I’m strongly considering a similar path and would love to ask a few specific questions about how you approached it from [this institution].
Would you be open to a brief 15–20 minute Zoom or phone call in the next few weeks?
Best,
[Name]”
These people remember exactly where you are. They’re often more generous with time than big‑name attendings.
| Step | Description |
|---|---|
| Step 1 | Identify top 1-2 goals |
| Step 2 | Target 3-5 people locally |
| Step 3 | Email to request short meeting |
| Step 4 | Prepare 3-5 focused questions |
| Step 5 | Meeting - ask, listen, take notes |
| Step 6 | Send thank you and summary |
| Step 7 | Act on 1-2 suggestions |
| Step 8 | Update mentor and ask about others to meet |
| Step 9 | Repeat with new contacts |
Step 8: What “Success” Actually Looks Like If You Start Late
You’re not trying to build a LinkedIn‑style “network” of hundreds. That’s useless anyway.
If you’re an MS4 or new resident and you pull this off, success looks like:
- 2–3 real mentors who know your name, your goals, and would reply to an email quickly
- 1–2 letter writers who’ve seen you clinically or on a project and are willing to go to bat for you
- 1–3 concrete things on your CV or in your story that trace directly back to networking:
- A research or QI project
- A leadership or teaching role
- A fellowship/job lead or shadowing experience
That’s more than enough to change the trajectory of your career.

▶ Directions
Please continue the advice on late-start networking for medical students and residents, picking up after its last sentence.

▶ Supplied material

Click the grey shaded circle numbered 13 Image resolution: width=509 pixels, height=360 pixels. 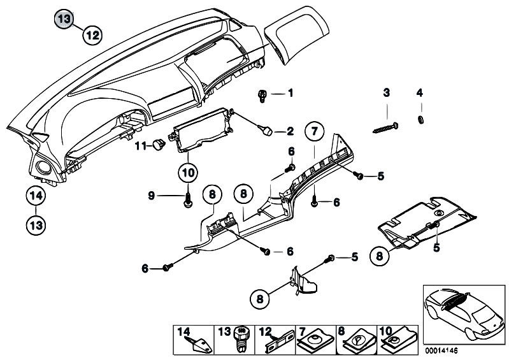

▶ The answer
If You’re a PGY2+ and Still Feel Behind
Same answer: not too late. But by now you should be blunt with potential mentors:
- “I’m PGY2 in EM and I’ve realized I want to be competitive for ultrasound fellowship. Here’s what I’ve done so far; here’s what I think I’m missing.”
- “I’m PGY3 in IM considering hospitalist vs. heme/onc; I need help deciding in the next 3–6 months.”
At this stage, your ask is often:
- Honest advice about feasibility
- Targeted help filling specific gaps
- Direct introductions to people in your area of interest
People respect clarity. Especially when you’re not 19 anymore.
FAQ: Late Networking in Medicine (MS4 & New Residents)
1. Is it too late to network if I’m already an MS4?
No. You’re later than ideal, but far from done. Focus on:
- Attendings and fellows on your key rotations
- Alumni who matched into your target specialty
- Program leadership who can speak to your growth
Start with 3–5 intentional conversations this month. Not “someday.”
2. What if I’m naturally introverted or hate “networking”?
Then stop thinking of it as networking. Think of it as:
- Asking smart people how they built the careers you want
- Finding 2–3 long‑term allies in the system
- Doing a couple of projects with people you respect
You do not need to “work a room.” You need to send a few well‑written emails and have focused 20‑minute conversations.
3. How many people should I try to connect with in MS4/PGY1?
You do not need dozens. Aim for:
- 3–5 people you talk to once or twice
- From those, 1–3 who become real mentors or collaborators
Quality beats volume. One strong mentor plus one active project can carry you further than 15 weak “contacts.”
4. Can I ask for a letter of recommendation from someone I just met this year?
Yes, if:
- They’ve seen you clinically or on a project for at least a few weeks
- You’ve had at least one dedicated meeting about your goals
- You’ve given them your CV, personal statement draft, and bullet list of things you hope they can highlight
If not, then you need to deepen the relationship before asking. Or pick someone else.
5. What if no one responds to my emails?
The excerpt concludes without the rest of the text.